Personal information
- Full name: Santiago Lamanna Misak
- Date of birth: 4 February 1992 (age 33)
- Place of birth: Montevideo, Uruguay
- Height: 1.72 m (5 ft 8 in)
- Position(s): Striker

Team information
- Current team: El Tanque Sisley
- Number: 11

Youth career
- –2010: Montevideo Wanderers

Senior career*
- Years: Team / Apps / (Gls)
- 2010–: Montevideo Wanderers / 14 / (0)
- 2012–: → El Tanque Sisley (loan) / 32 / (8)

= Santiago Lamanna =

Uruguayan footballer (born 1992)

Santiago Lamanna Misak (born 4 February 1992) is a Uruguayan footballer currently playing as a striker for El Tanque Sisley in the Uruguayan Primera División. He can also play in other positions such as winger or as a second striker.

==Club career==
Lamanna came from the youth divisions of Montevideo Wanderers, made his professional debut with Wanderers in the 1–1 draw against Liverpool on 11 April 2010.

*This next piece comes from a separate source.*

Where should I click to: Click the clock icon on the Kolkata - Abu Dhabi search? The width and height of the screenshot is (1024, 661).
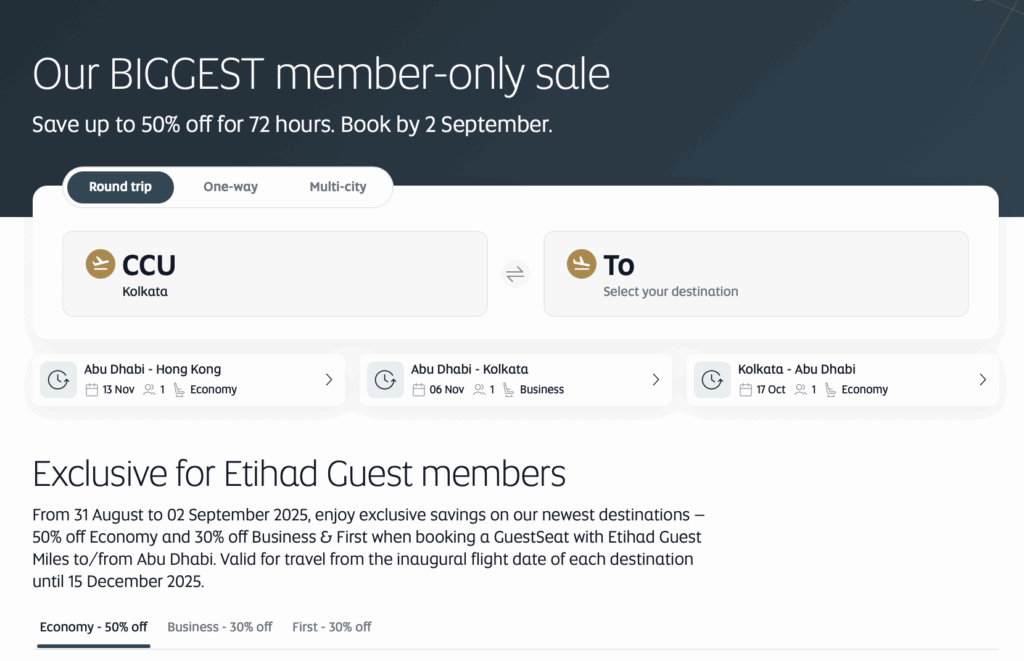click(711, 379)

Lamanna was the team's captain at the 2012 Torneo di Viareggio in which they were eliminated in Group Stage.

After competing three seasons with the club and with limited opportunities in the first team, in mid 2012 he was sent on loan to Uruguayan Primera División side El Tanque Sisley. On 23 February 2013, Lamanna scored his first goal for the club against Central Español, in match in which El Tanque Sisley won 3–1.

In June 2013, he renewed his loan contract with El Tanque Sisley guaranteeing one more year with the club. He played two international matches in the 2013 Copa Sudamericana, tournament in which the club was eliminated in the first stage at hands of Chilean side Colo-Colo.

During the start of the 2013–14 season Lamanna scored the first goal in the 2–1 away win against Fénix.